The first three types of major incidents are specified outcomes that should be reported without regard to the underlying circumstances. The fourth type of major incident represents severe adverse outcomes that fall outside the realm of ordinarily expectable results, taking into account the nature of the underlying disease process and the recognized risks and benefits of appropriate medical responses to it. An event may be of this last type solely by virtue of its rarity as a natural outcome of the disease or intervention. Identification of an event as any one of the four types of major incidents, rare or not, does not necessarily indicate either that the outcome was preventable or that it resulted from substandard medical practices.
(3) Health care facilities shall file major incident reports with the Board on a quarterly basis. When reporting a major incident, health care facilities shall use the Board’s form prescribed for that purpose. For each major incident, the form will require the submission of certain information including but not limited to a description of the major incident, the results of the internal investigation and a description of the corrective measures taken by the health care facility. The reporting of the name(s) of the licensee(s) involved in the major incident initially will be optional. If the health care facility chooses to withhold the name(s) of the involved licensee(s), the Board may require additional information to enable it to evaluate the licensee’s background, skills and involvement in prior major incidents.

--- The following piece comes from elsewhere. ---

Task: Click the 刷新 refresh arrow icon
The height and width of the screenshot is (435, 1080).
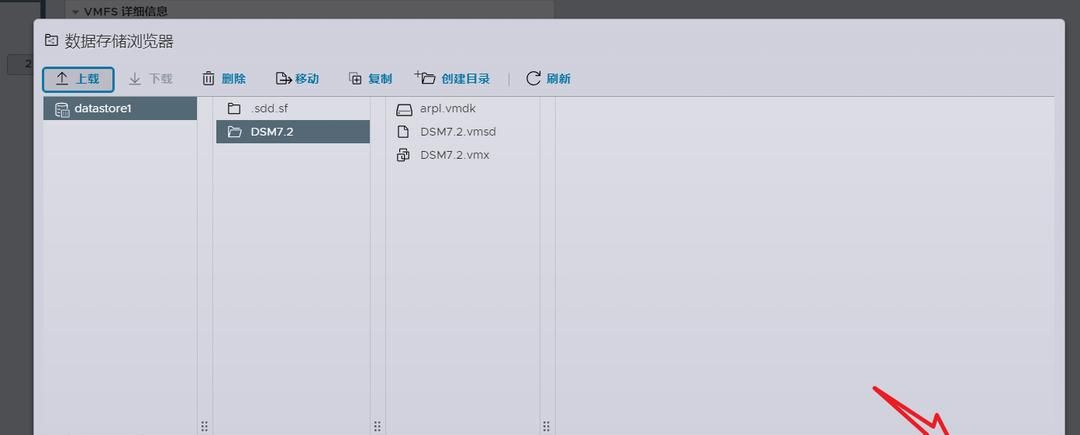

If at any time during the course of its investigation, the Board requires the name(s) of the involved licensee(s) in order to assess the adequacy of the response of the health care facility’s PCA program to the major incident, the facility shall provide such name(s).
(4) If a health care facility is identified as deficient in the reporting of major incidents, the Board may request certain additional information from that facility consistent with its authority to request data under M.G.L. c. 111, s 203 and M.G.L. c. 112, ss 5 and 51.
(5) 243 CMR 3.08 does not relieve the health care facility of any other reporting obligation required under law or regulation, including but not limited to M.G.L. c. 111, §53B.